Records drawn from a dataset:
● ● ● ● ●

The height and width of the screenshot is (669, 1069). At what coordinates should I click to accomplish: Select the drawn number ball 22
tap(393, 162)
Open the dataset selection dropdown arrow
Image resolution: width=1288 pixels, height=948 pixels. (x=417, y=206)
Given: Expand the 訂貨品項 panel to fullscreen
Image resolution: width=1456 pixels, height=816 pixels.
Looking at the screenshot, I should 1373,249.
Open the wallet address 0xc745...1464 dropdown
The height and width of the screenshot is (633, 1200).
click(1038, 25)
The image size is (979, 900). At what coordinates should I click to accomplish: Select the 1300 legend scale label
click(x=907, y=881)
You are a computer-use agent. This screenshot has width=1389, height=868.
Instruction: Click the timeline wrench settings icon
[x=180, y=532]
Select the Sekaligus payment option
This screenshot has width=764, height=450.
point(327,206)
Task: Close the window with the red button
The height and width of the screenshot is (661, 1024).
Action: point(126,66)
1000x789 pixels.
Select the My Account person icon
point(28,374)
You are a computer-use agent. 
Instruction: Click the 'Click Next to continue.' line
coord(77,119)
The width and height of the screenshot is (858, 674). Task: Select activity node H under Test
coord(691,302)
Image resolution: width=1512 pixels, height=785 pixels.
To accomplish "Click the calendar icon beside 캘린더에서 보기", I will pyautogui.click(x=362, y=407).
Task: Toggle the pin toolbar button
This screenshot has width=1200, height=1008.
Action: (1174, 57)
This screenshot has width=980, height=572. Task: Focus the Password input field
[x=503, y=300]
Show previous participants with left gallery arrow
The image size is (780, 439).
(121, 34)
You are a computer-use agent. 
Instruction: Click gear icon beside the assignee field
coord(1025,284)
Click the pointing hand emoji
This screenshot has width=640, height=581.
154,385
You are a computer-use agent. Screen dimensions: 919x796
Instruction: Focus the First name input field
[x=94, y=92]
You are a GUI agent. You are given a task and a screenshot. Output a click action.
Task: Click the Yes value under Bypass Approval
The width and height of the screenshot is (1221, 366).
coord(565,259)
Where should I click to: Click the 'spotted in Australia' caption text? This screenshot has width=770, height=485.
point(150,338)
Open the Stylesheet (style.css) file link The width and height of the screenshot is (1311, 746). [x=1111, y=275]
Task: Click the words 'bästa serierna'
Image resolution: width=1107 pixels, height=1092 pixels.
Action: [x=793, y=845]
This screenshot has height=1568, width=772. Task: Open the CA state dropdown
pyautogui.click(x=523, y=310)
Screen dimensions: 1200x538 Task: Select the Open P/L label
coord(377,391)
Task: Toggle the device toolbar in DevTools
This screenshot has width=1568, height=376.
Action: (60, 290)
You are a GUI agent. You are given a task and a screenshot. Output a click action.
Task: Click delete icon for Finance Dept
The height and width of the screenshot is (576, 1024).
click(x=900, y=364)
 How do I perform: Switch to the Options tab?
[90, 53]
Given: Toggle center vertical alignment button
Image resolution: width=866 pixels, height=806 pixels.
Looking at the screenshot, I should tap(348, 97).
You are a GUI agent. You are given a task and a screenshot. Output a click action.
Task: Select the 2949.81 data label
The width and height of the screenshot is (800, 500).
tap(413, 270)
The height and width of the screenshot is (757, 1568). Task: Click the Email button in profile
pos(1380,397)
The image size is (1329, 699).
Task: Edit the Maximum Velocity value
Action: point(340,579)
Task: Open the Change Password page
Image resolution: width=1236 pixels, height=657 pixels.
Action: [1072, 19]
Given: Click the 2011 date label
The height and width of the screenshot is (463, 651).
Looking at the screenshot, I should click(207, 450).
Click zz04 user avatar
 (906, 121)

● ● ● ● ●

What to work on: Write the records out again, character for character.

Result of this task:
The height and width of the screenshot is (669, 1069). At what coordinates should I click to accomplish: Select the drawn number ball 22
tap(393, 162)
Open the dataset selection dropdown arrow
Image resolution: width=1288 pixels, height=948 pixels. (x=417, y=206)
Given: Expand the 訂貨品項 panel to fullscreen
Image resolution: width=1456 pixels, height=816 pixels.
Looking at the screenshot, I should 1373,249.
Open the wallet address 0xc745...1464 dropdown
The height and width of the screenshot is (633, 1200).
click(1038, 25)
The image size is (979, 900). At what coordinates should I click to accomplish: Select the 1300 legend scale label
click(x=907, y=881)
You are a computer-use agent. This screenshot has width=1389, height=868.
Instruction: Click the timeline wrench settings icon
[x=180, y=532]
Select the Sekaligus payment option
This screenshot has width=764, height=450.
point(327,206)
Task: Close the window with the red button
The height and width of the screenshot is (661, 1024).
Action: point(126,66)
1000x789 pixels.
Select the My Account person icon
point(28,374)
You are a computer-use agent. 
Instruction: Click the 'Click Next to continue.' line
coord(77,119)
The width and height of the screenshot is (858, 674). Task: Select activity node H under Test
coord(691,302)
Image resolution: width=1512 pixels, height=785 pixels.
To accomplish "Click the calendar icon beside 캘린더에서 보기", I will pyautogui.click(x=362, y=407).
Task: Toggle the pin toolbar button
This screenshot has width=1200, height=1008.
Action: (1174, 57)
This screenshot has width=980, height=572. Task: Focus the Password input field
[x=503, y=300]
Show previous participants with left gallery arrow
The image size is (780, 439).
(121, 34)
You are a computer-use agent. 
Instruction: Click gear icon beside the assignee field
coord(1025,284)
Click the pointing hand emoji
This screenshot has width=640, height=581.
154,385
You are a computer-use agent. Screen dimensions: 919x796
Instruction: Focus the First name input field
[x=94, y=92]
You are a GUI agent. You are given a task and a screenshot. Output a click action.
Task: Click the Yes value under Bypass Approval
The width and height of the screenshot is (1221, 366).
coord(565,259)
Where should I click to: Click the 'spotted in Australia' caption text? This screenshot has width=770, height=485.
point(150,338)
Open the Stylesheet (style.css) file link The width and height of the screenshot is (1311, 746). [x=1111, y=275]
Task: Click the words 'bästa serierna'
Image resolution: width=1107 pixels, height=1092 pixels.
Action: [x=793, y=845]
This screenshot has height=1568, width=772. Task: Open the CA state dropdown
pyautogui.click(x=523, y=310)
Screen dimensions: 1200x538 Task: Select the Open P/L label
coord(377,391)
Task: Toggle the device toolbar in DevTools
This screenshot has width=1568, height=376.
Action: (60, 290)
You are a GUI agent. You are given a task and a screenshot. Output a click action.
Task: Click delete icon for Finance Dept
The height and width of the screenshot is (576, 1024).
click(x=900, y=364)
 How do I perform: Switch to the Options tab?
[90, 53]
Given: Toggle center vertical alignment button
Image resolution: width=866 pixels, height=806 pixels.
Looking at the screenshot, I should tap(348, 97).
You are a GUI agent. You are given a task and a screenshot. Output a click action.
Task: Select the 2949.81 data label
The width and height of the screenshot is (800, 500).
tap(413, 270)
The height and width of the screenshot is (757, 1568). Task: Click the Email button in profile
pos(1380,397)
The image size is (1329, 699).
Task: Edit the Maximum Velocity value
Action: point(340,579)
Task: Open the Change Password page
Image resolution: width=1236 pixels, height=657 pixels.
Action: [1072, 19]
Given: Click the 2011 date label
The height and width of the screenshot is (463, 651).
Looking at the screenshot, I should click(207, 450).
Click zz04 user avatar
 (906, 121)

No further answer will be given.